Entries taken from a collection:
— BEGIN —

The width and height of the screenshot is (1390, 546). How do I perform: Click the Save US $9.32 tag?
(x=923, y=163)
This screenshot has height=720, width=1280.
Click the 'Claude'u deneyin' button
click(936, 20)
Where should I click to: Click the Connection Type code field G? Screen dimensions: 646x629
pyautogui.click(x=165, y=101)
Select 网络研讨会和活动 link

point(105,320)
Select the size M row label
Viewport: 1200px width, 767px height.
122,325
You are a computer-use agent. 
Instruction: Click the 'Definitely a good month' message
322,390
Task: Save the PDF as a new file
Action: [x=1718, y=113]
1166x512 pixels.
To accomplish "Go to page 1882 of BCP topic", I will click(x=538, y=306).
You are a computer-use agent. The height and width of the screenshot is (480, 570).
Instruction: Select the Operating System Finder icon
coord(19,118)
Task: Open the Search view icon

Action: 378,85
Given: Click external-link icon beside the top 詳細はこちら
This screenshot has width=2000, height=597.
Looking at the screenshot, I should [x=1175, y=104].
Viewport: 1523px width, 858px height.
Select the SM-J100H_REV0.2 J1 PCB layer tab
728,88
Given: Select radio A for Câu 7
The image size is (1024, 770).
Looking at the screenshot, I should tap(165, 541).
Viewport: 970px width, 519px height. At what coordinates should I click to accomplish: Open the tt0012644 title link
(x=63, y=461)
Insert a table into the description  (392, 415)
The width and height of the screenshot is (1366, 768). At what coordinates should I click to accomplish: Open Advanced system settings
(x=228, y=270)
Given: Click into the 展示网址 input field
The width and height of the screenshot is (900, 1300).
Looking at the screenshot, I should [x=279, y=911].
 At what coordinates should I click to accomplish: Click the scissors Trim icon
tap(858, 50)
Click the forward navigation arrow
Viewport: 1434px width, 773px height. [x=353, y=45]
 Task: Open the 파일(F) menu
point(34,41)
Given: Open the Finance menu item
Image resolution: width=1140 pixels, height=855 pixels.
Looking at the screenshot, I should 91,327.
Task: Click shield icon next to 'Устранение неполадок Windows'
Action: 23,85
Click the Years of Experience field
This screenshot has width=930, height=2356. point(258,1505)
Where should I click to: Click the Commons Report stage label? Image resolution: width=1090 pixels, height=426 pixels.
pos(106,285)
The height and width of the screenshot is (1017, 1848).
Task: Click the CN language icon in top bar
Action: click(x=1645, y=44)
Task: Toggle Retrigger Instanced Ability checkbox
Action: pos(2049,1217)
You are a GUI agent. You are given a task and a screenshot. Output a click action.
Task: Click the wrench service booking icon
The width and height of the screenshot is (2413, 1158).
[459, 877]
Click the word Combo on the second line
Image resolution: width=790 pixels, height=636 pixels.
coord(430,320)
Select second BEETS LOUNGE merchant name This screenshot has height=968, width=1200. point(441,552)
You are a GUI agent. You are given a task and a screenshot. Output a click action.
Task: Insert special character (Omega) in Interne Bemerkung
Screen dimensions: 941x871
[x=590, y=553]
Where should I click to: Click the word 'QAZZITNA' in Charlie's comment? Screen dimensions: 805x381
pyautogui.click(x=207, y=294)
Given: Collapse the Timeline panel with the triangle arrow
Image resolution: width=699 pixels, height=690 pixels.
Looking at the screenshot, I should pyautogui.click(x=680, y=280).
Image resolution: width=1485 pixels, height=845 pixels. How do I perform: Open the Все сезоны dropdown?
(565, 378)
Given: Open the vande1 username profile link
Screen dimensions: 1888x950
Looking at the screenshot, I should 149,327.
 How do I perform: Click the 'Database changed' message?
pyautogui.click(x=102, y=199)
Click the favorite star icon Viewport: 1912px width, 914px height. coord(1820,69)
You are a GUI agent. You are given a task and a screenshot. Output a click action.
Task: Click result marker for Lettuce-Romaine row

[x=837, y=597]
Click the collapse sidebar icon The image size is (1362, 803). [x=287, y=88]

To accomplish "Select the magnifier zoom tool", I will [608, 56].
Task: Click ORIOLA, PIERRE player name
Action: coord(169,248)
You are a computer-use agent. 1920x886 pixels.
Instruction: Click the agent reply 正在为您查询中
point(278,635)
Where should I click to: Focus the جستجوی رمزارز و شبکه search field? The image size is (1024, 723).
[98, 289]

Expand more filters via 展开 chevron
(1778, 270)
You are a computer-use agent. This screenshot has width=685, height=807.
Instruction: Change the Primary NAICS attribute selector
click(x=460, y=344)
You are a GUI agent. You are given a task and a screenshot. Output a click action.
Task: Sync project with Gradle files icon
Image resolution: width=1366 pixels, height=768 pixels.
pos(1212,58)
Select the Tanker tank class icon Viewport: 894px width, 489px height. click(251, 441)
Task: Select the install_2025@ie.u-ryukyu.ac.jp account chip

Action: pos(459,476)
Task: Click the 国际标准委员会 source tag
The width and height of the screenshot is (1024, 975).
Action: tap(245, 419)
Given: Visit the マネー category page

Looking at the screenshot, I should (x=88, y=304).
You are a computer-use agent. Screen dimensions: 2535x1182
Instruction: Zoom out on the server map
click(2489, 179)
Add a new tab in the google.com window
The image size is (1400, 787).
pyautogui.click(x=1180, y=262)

— END —

Copy all of the data above line for line, keeping every character unchanged.

Solution below:
The width and height of the screenshot is (1390, 546). How do I perform: Click the Save US $9.32 tag?
(x=923, y=163)
This screenshot has height=720, width=1280.
Click the 'Claude'u deneyin' button
click(936, 20)
Where should I click to: Click the Connection Type code field G? Screen dimensions: 646x629
pyautogui.click(x=165, y=101)
Select 网络研讨会和活动 link

point(105,320)
Select the size M row label
Viewport: 1200px width, 767px height.
122,325
You are a computer-use agent. 
Instruction: Click the 'Definitely a good month' message
322,390
Task: Save the PDF as a new file
Action: [x=1718, y=113]
1166x512 pixels.
To accomplish "Go to page 1882 of BCP topic", I will click(x=538, y=306).
You are a computer-use agent. The height and width of the screenshot is (480, 570).
Instruction: Select the Operating System Finder icon
coord(19,118)
Task: Open the Search view icon

Action: 378,85
Given: Click external-link icon beside the top 詳細はこちら
This screenshot has width=2000, height=597.
Looking at the screenshot, I should [x=1175, y=104].
Viewport: 1523px width, 858px height.
Select the SM-J100H_REV0.2 J1 PCB layer tab
728,88
Given: Select radio A for Câu 7
The image size is (1024, 770).
Looking at the screenshot, I should tap(165, 541).
Viewport: 970px width, 519px height. At what coordinates should I click to accomplish: Open the tt0012644 title link
(x=63, y=461)
Insert a table into the description  (392, 415)
The width and height of the screenshot is (1366, 768). At what coordinates should I click to accomplish: Open Advanced system settings
(x=228, y=270)
Given: Click into the 展示网址 input field
The width and height of the screenshot is (900, 1300).
Looking at the screenshot, I should [x=279, y=911].
 At what coordinates should I click to accomplish: Click the scissors Trim icon
tap(858, 50)
Click the forward navigation arrow
Viewport: 1434px width, 773px height. [x=353, y=45]
 Task: Open the 파일(F) menu
point(34,41)
Given: Open the Finance menu item
Image resolution: width=1140 pixels, height=855 pixels.
Looking at the screenshot, I should 91,327.
Task: Click shield icon next to 'Устранение неполадок Windows'
Action: 23,85
Click the Years of Experience field
This screenshot has width=930, height=2356. point(258,1505)
Where should I click to: Click the Commons Report stage label? Image resolution: width=1090 pixels, height=426 pixels.
pos(106,285)
The height and width of the screenshot is (1017, 1848).
Task: Click the CN language icon in top bar
Action: click(x=1645, y=44)
Task: Toggle Retrigger Instanced Ability checkbox
Action: pos(2049,1217)
You are a GUI agent. You are given a task and a screenshot. Output a click action.
Task: Click the wrench service booking icon
The width and height of the screenshot is (2413, 1158).
[459, 877]
Click the word Combo on the second line
Image resolution: width=790 pixels, height=636 pixels.
coord(430,320)
Select second BEETS LOUNGE merchant name This screenshot has height=968, width=1200. point(441,552)
You are a GUI agent. You are given a task and a screenshot. Output a click action.
Task: Insert special character (Omega) in Interne Bemerkung
Screen dimensions: 941x871
[x=590, y=553]
Where should I click to: Click the word 'QAZZITNA' in Charlie's comment? Screen dimensions: 805x381
pyautogui.click(x=207, y=294)
Given: Collapse the Timeline panel with the triangle arrow
Image resolution: width=699 pixels, height=690 pixels.
Looking at the screenshot, I should pyautogui.click(x=680, y=280).
Image resolution: width=1485 pixels, height=845 pixels. How do I perform: Open the Все сезоны dropdown?
(565, 378)
Given: Open the vande1 username profile link
Screen dimensions: 1888x950
Looking at the screenshot, I should 149,327.
 How do I perform: Click the 'Database changed' message?
pyautogui.click(x=102, y=199)
Click the favorite star icon Viewport: 1912px width, 914px height. coord(1820,69)
You are a GUI agent. You are given a task and a screenshot. Output a click action.
Task: Click result marker for Lettuce-Romaine row

[x=837, y=597]
Click the collapse sidebar icon The image size is (1362, 803). [x=287, y=88]

To accomplish "Select the magnifier zoom tool", I will [608, 56].
Task: Click ORIOLA, PIERRE player name
Action: coord(169,248)
You are a computer-use agent. 1920x886 pixels.
Instruction: Click the agent reply 正在为您查询中
point(278,635)
Where should I click to: Focus the جستجوی رمزارز و شبکه search field? The image size is (1024, 723).
[98, 289]

Expand more filters via 展开 chevron
(1778, 270)
You are a computer-use agent. This screenshot has width=685, height=807.
Instruction: Change the Primary NAICS attribute selector
click(x=460, y=344)
You are a GUI agent. You are given a task and a screenshot. Output a click action.
Task: Sync project with Gradle files icon
Image resolution: width=1366 pixels, height=768 pixels.
pos(1212,58)
Select the Tanker tank class icon Viewport: 894px width, 489px height. click(251, 441)
Task: Select the install_2025@ie.u-ryukyu.ac.jp account chip

Action: pos(459,476)
Task: Click the 国际标准委员会 source tag
The width and height of the screenshot is (1024, 975).
Action: tap(245, 419)
Given: Visit the マネー category page

Looking at the screenshot, I should (x=88, y=304).
You are a computer-use agent. Screen dimensions: 2535x1182
Instruction: Zoom out on the server map
click(2489, 179)
Add a new tab in the google.com window
The image size is (1400, 787).
pyautogui.click(x=1180, y=262)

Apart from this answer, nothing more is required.